=== Data entries ===
========================

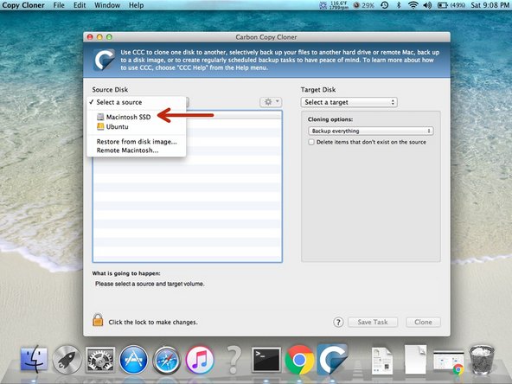
Task: Click the Save Task button
Action: (373, 322)
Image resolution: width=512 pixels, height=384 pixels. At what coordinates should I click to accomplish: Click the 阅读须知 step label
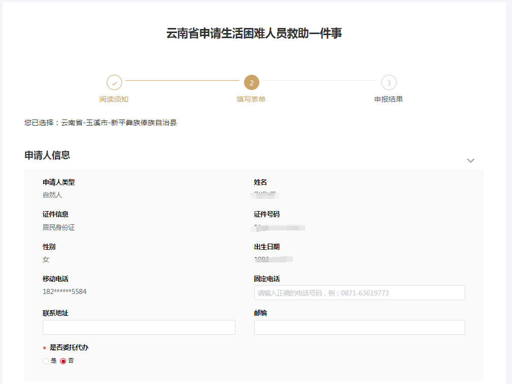[114, 99]
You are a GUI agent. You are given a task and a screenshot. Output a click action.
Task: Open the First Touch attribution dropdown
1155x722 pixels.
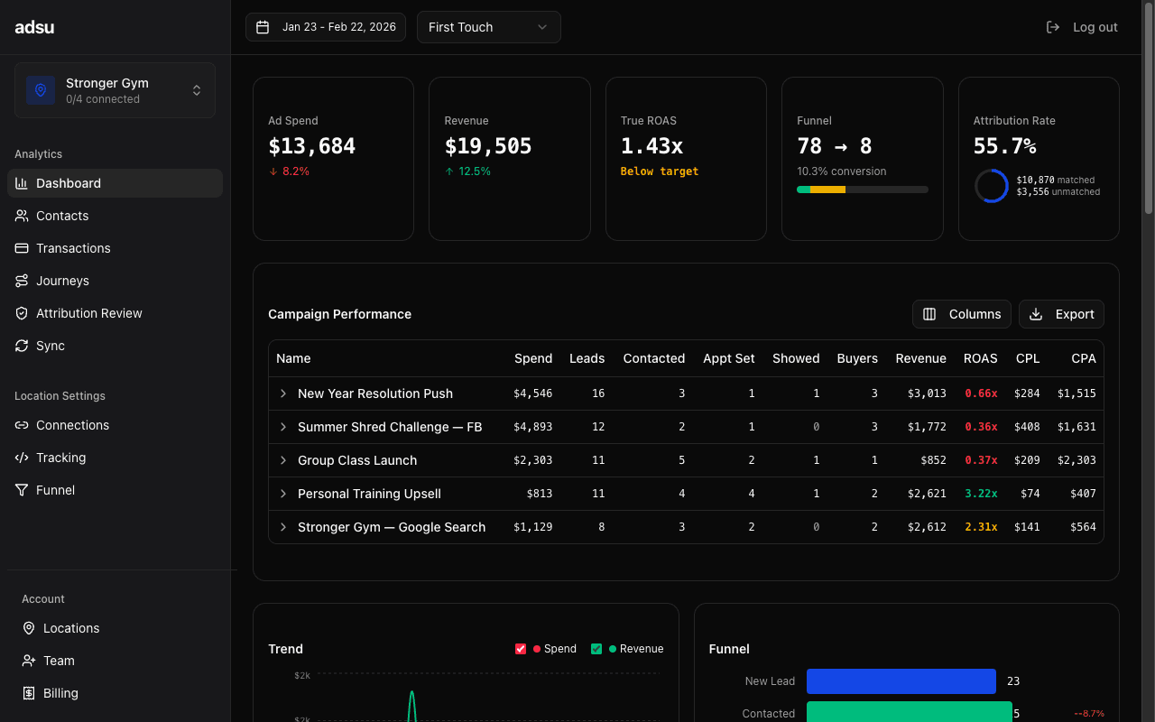coord(488,27)
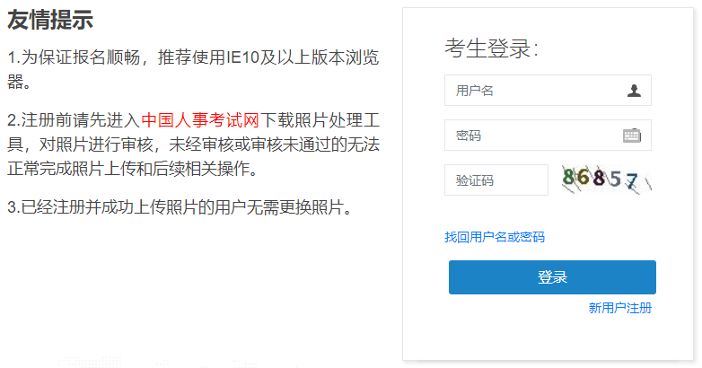This screenshot has height=368, width=702.
Task: Click the 友情提示 heading
Action: 50,22
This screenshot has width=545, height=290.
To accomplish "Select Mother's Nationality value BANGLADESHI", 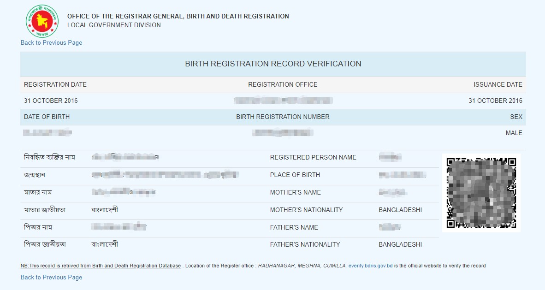I will 400,210.
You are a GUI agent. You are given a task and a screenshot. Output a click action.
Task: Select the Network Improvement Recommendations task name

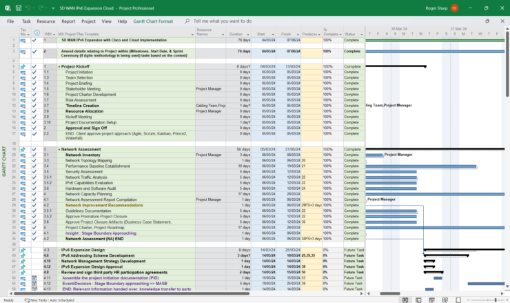coord(103,205)
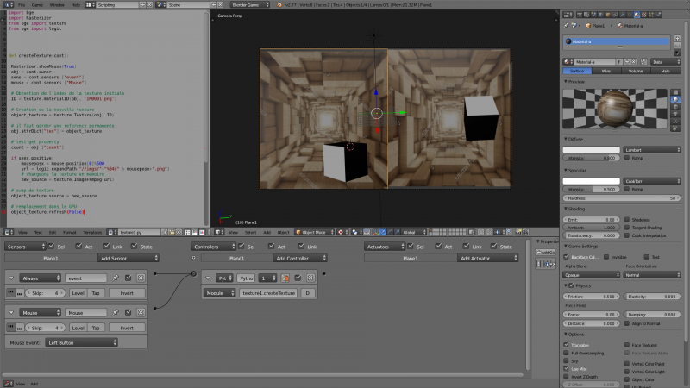Click the texture1.createTexture module field
The width and height of the screenshot is (690, 388).
[268, 292]
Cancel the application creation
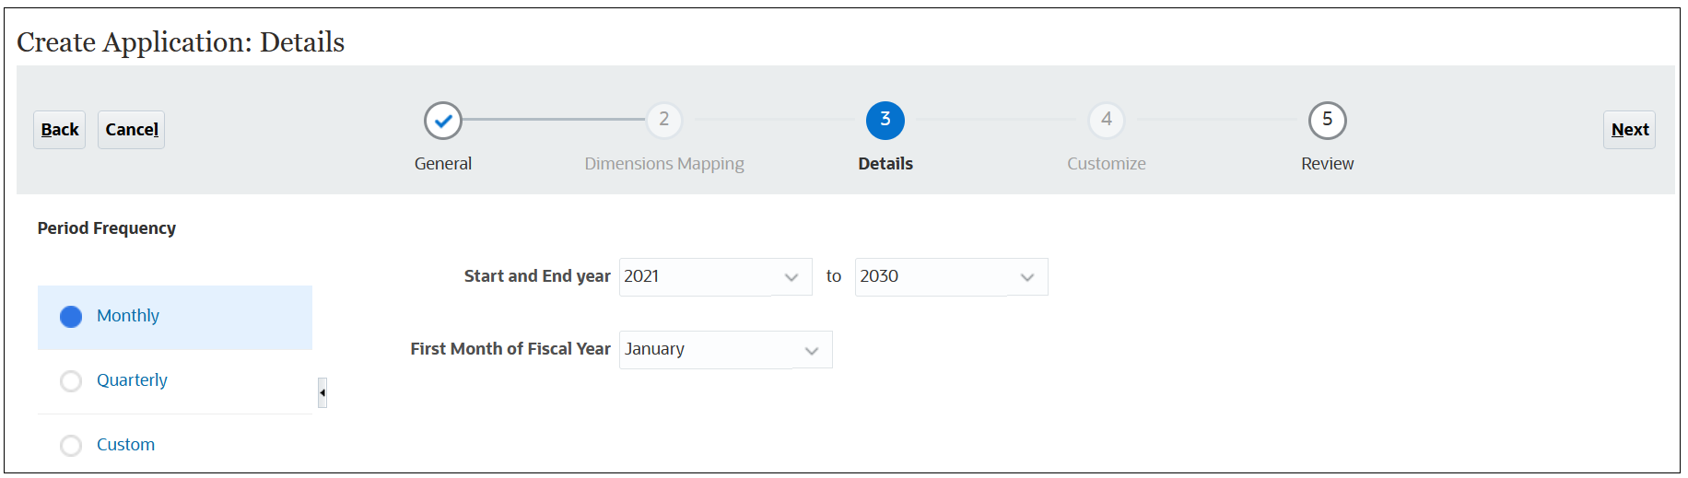1688x478 pixels. tap(132, 130)
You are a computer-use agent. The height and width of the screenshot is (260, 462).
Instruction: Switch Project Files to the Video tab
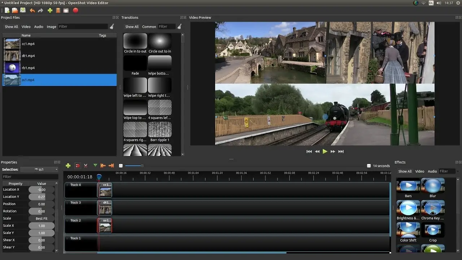[26, 27]
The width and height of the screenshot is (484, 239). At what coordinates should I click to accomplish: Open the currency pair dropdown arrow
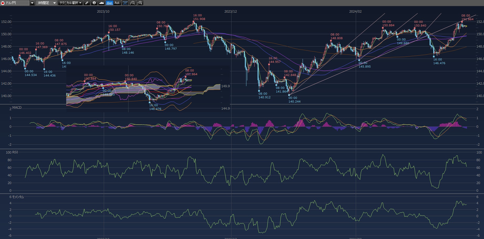point(32,3)
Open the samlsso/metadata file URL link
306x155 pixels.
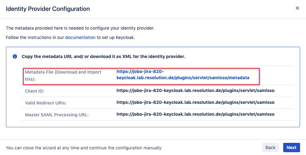click(x=183, y=75)
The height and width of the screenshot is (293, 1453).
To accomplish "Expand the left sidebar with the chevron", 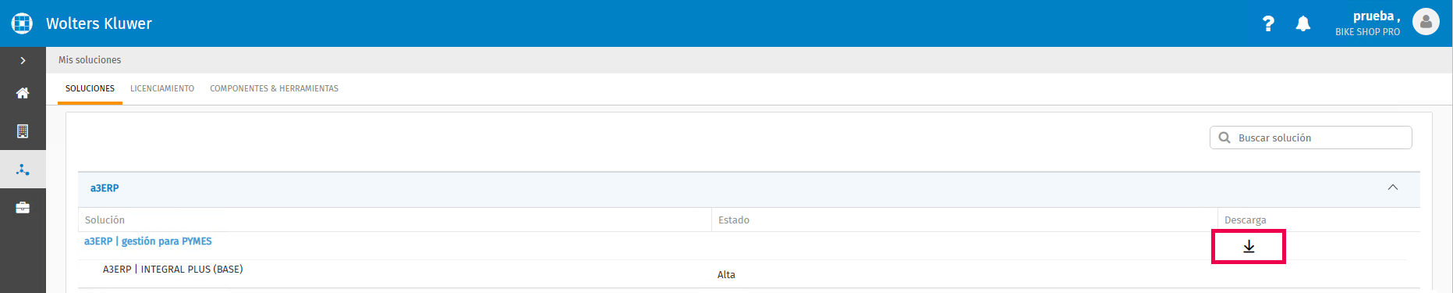I will 23,60.
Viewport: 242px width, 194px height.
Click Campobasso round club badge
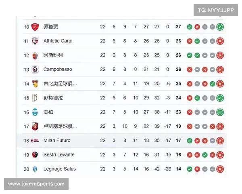35,70
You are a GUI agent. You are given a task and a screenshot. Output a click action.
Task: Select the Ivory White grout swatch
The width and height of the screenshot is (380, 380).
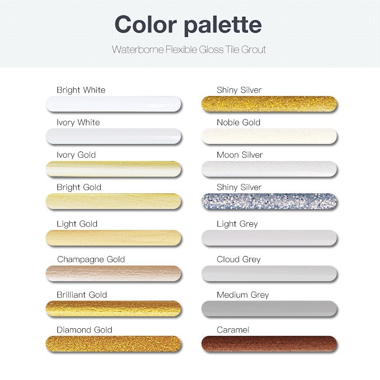(x=114, y=136)
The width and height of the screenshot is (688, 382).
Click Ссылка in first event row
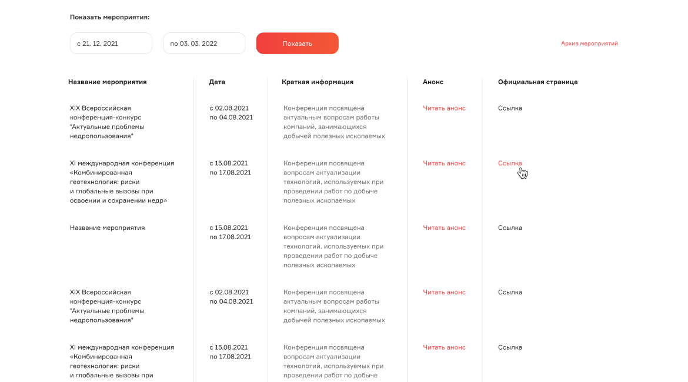click(x=510, y=108)
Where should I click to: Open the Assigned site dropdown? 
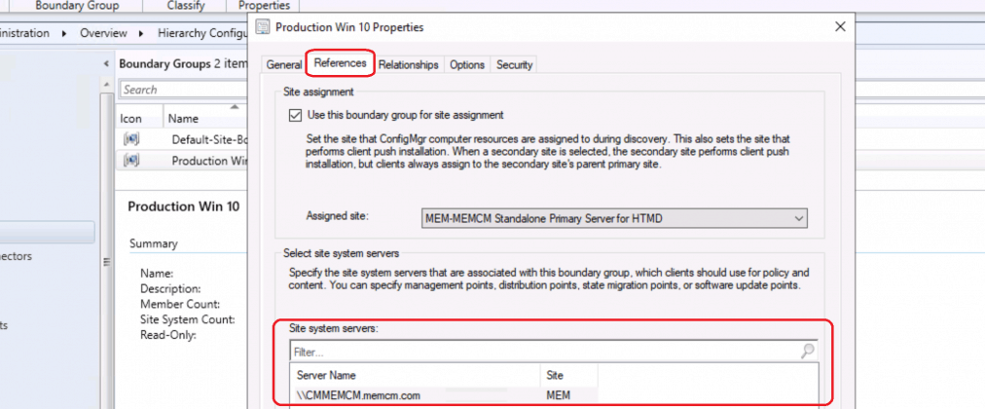point(798,218)
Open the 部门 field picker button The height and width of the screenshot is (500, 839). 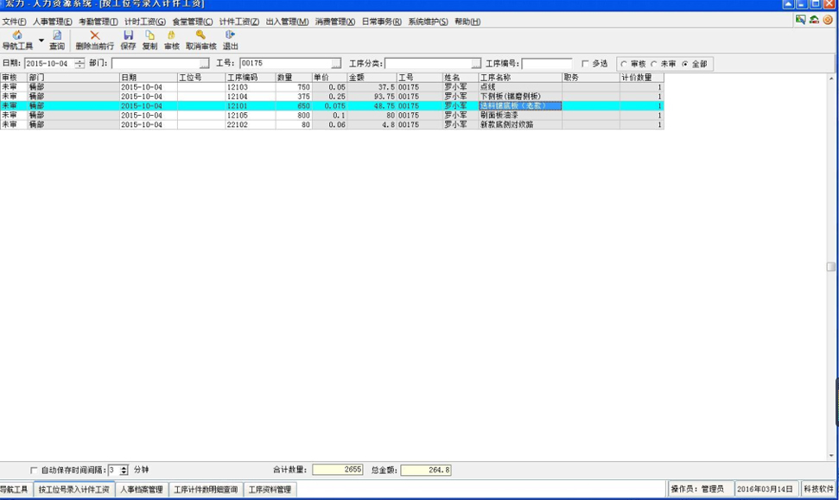coord(205,64)
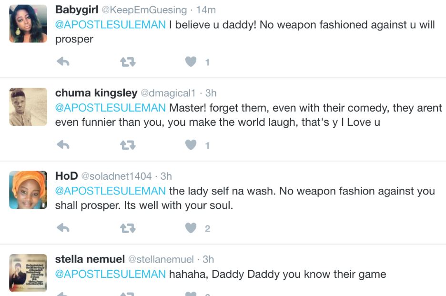Viewport: 446px width, 296px height.
Task: Retweet Babygirl's tweet
Action: [127, 62]
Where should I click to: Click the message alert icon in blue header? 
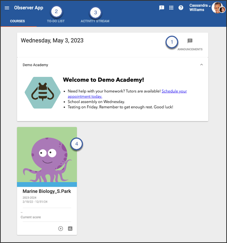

========================

=== YOUR GOAL ===
Output only the lines above from the line that holds "Image resolution: width=512" through the line that holds "Task: Open the", both ends included, and exclude pictures.

=== WRITTEN SOLUTION ===
Image resolution: width=512 pixels, height=384 pixels. At what coordinates should I click to accomplish: Click the 阅读须知 step label
[114, 99]
You are a GUI agent. You are given a task and a screenshot. Output a click action.
Task: Open the First Touch attribution dropdown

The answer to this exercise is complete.